◆ **To be done**
Please rewrite the stretch of lines from the one containing "Where should I click to: Jump" through the one containing "coord(243,494)", renaming "Instruction" to "Goal" and keeping everything else the same. Leave the pictures out of your answer.

◆ **Exercise data**
= = = =
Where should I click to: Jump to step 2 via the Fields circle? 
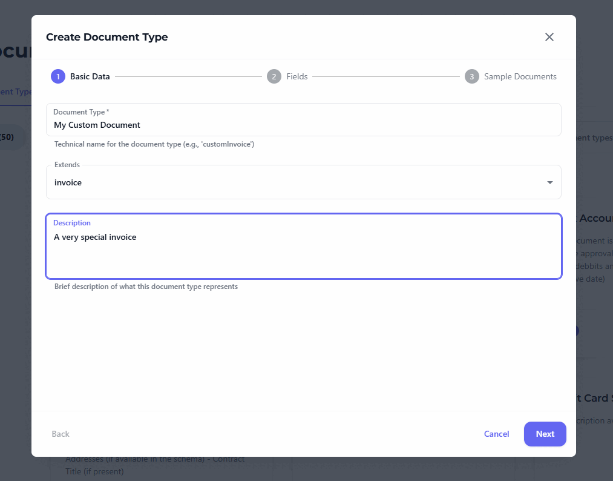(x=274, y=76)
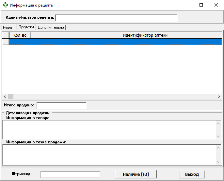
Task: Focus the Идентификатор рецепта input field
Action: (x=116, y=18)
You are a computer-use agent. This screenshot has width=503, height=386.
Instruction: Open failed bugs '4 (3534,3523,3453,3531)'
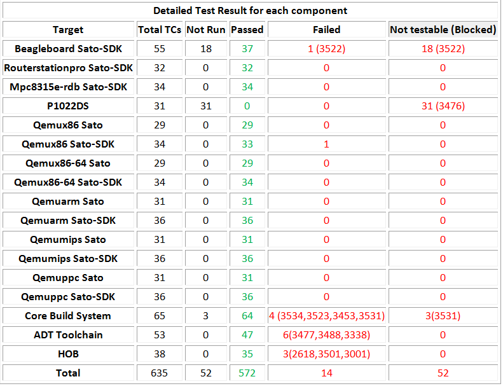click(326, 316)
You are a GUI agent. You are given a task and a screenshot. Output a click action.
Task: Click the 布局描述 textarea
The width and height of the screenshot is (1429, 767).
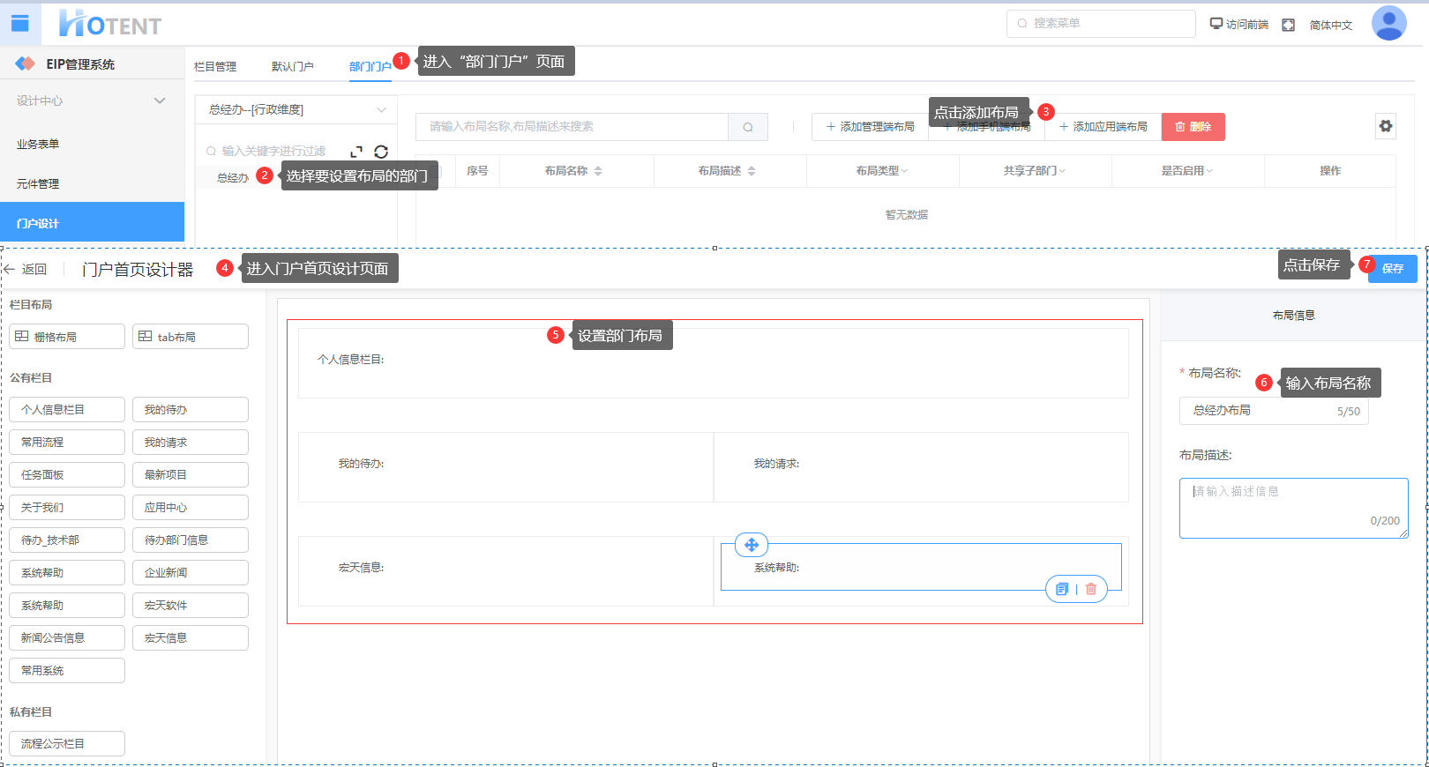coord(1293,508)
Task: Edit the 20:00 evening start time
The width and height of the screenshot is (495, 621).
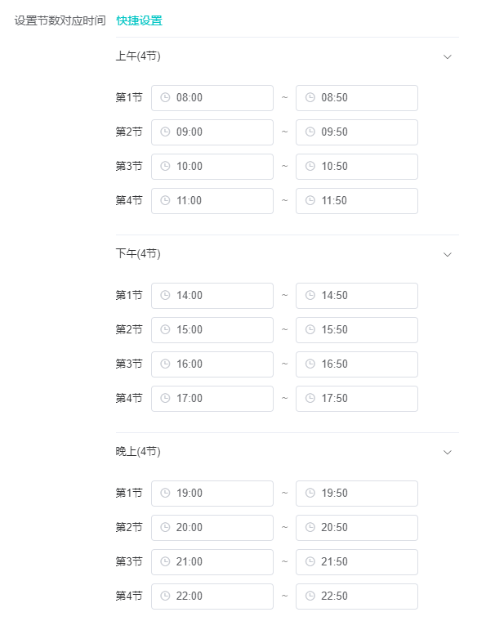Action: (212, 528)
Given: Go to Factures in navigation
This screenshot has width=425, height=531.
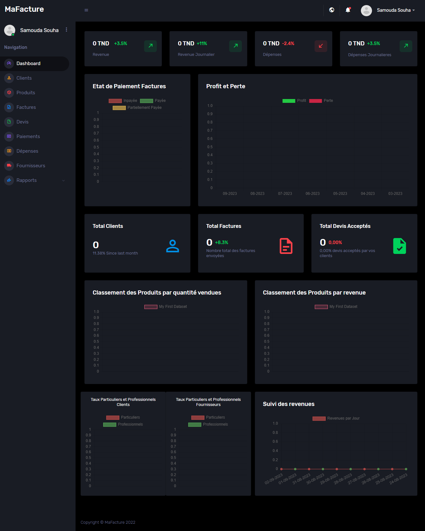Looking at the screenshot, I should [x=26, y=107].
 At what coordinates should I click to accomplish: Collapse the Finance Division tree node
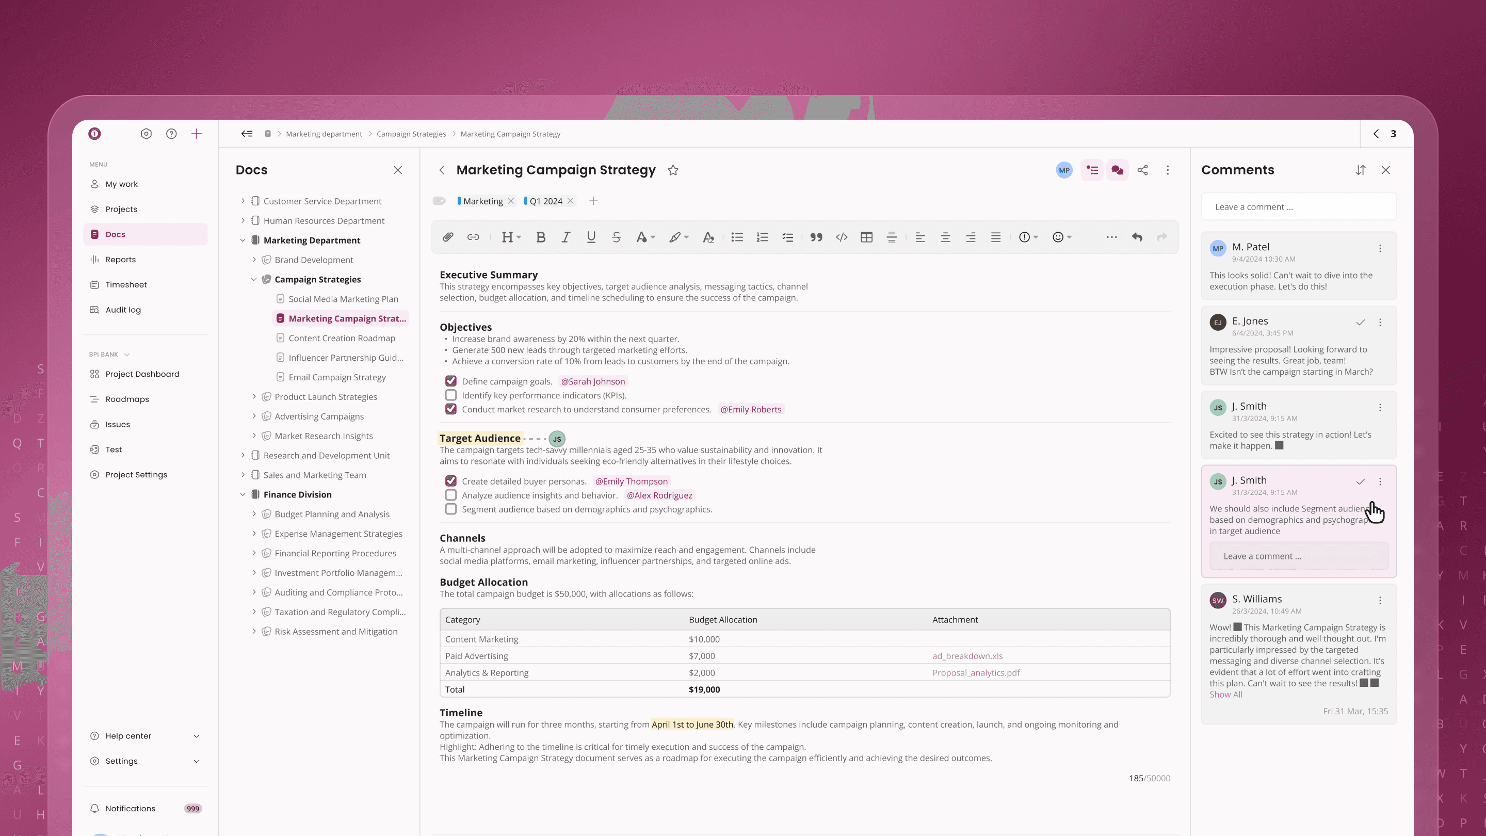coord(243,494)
= = = =
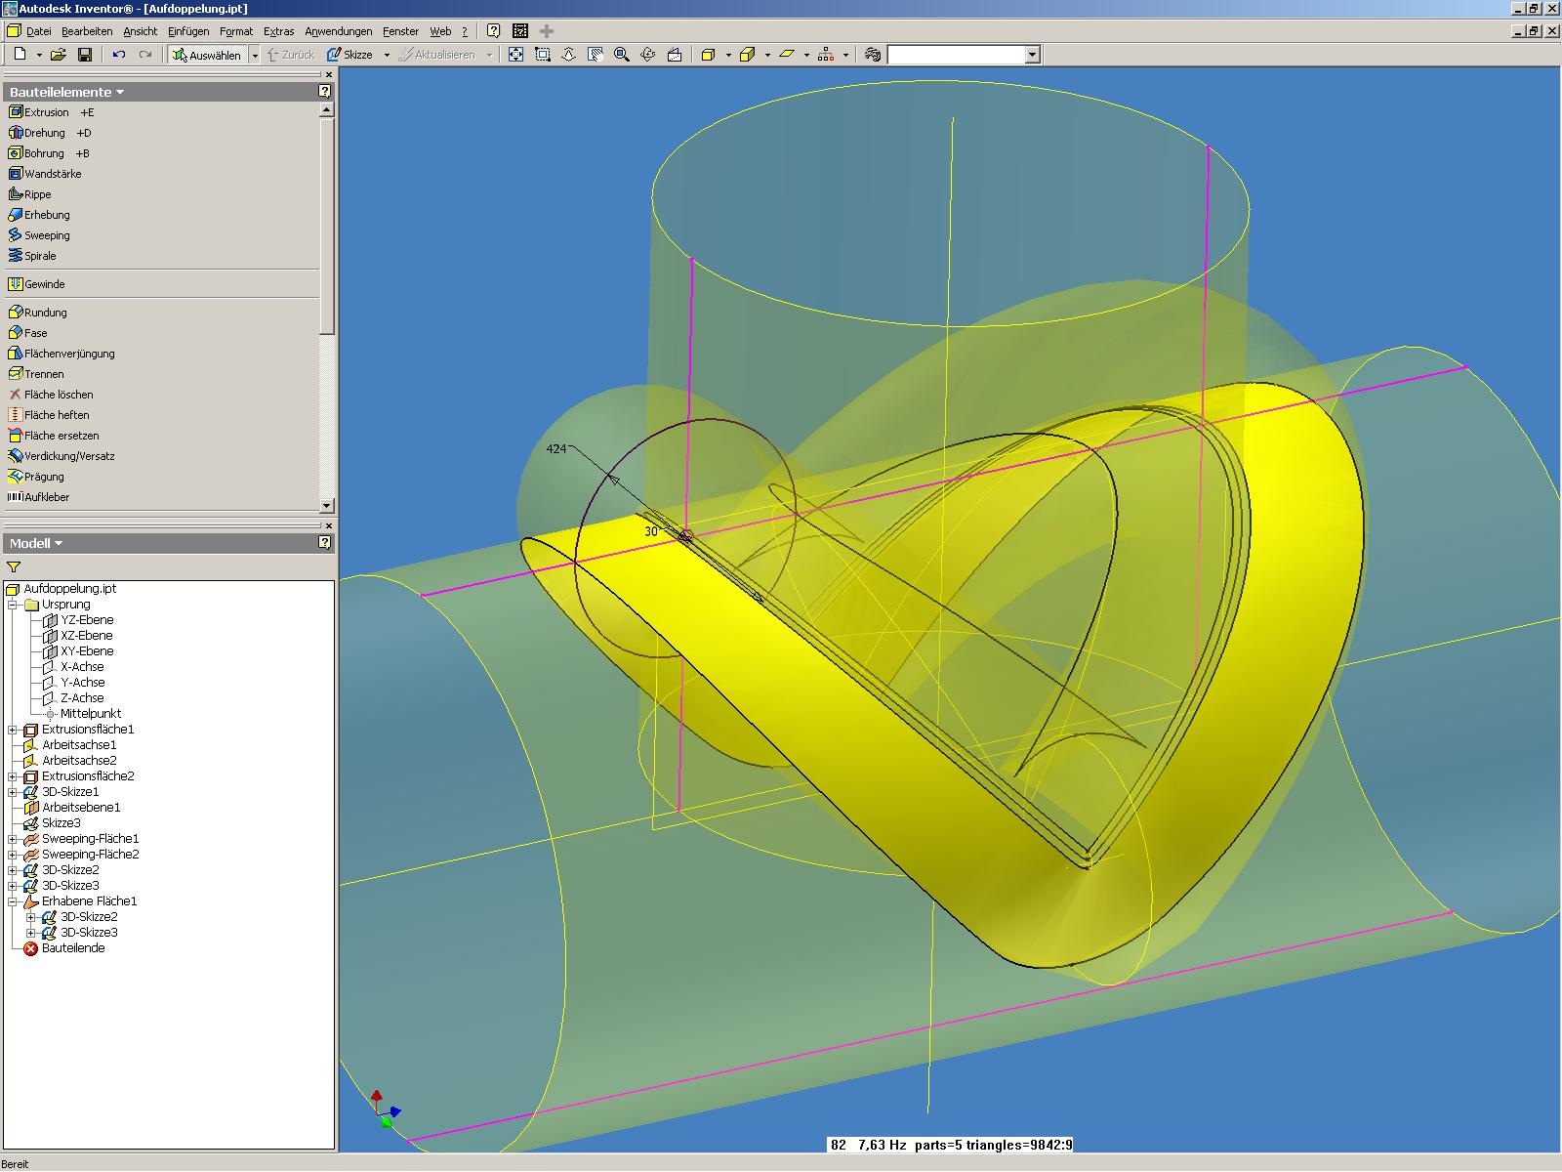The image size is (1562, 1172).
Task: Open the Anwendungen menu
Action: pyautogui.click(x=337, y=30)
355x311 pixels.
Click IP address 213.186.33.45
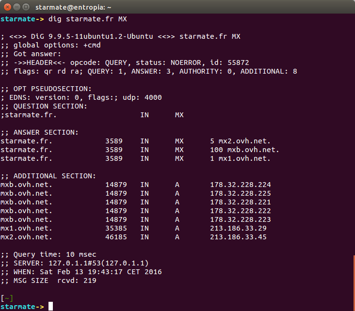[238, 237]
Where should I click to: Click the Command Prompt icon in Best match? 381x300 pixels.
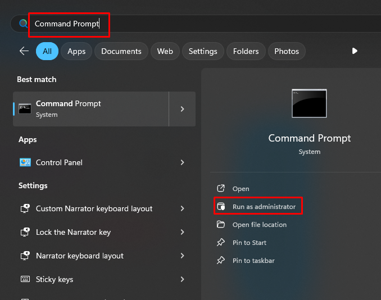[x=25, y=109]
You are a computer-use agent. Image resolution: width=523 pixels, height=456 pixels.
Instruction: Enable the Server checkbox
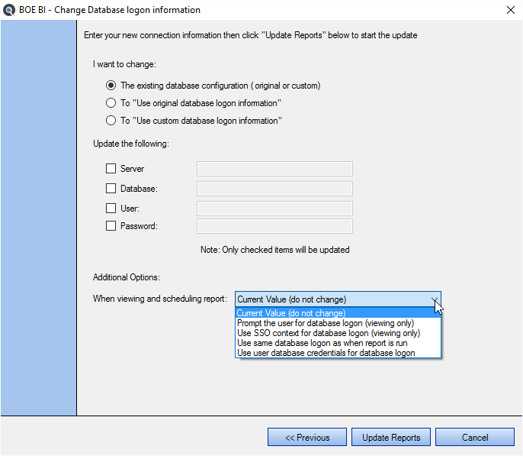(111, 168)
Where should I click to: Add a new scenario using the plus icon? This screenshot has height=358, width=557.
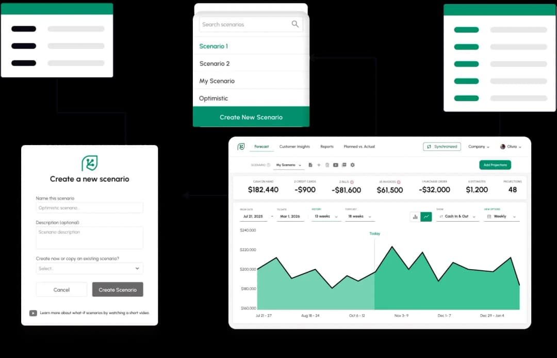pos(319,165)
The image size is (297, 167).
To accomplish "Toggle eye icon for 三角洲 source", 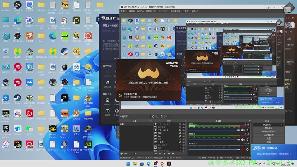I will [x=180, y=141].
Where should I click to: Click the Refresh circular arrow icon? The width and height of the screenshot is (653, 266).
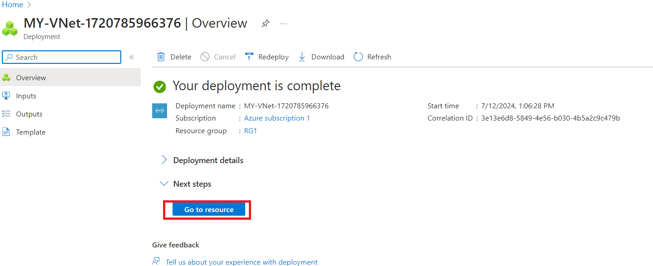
= = = =
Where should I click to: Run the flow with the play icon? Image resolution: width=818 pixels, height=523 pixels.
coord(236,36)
= = = =
◆ **Task output**
Where should I click to: Jump to step 2 via the Fields circle? 
(x=274, y=76)
Task: Focus the Идентификатор рецепта input field
Action: (x=116, y=18)
You are a computer-use agent. This screenshot has width=503, height=386.
Goal: Open failed bugs '4 (3534,3523,3453,3531)'
click(326, 316)
You are a GUI agent. You are given a task and a screenshot. Output a click action.
Task: Click the 布局描述 textarea
The width and height of the screenshot is (1429, 767).
coord(1293,508)
Task: Edit the 20:00 evening start time
The width and height of the screenshot is (495, 621).
Action: (212, 528)
Given: Go to Factures in navigation
This screenshot has width=425, height=531.
Looking at the screenshot, I should [x=26, y=107].
 At what coordinates should I click to accomplish: Collapse the Finance Division tree node
coord(243,494)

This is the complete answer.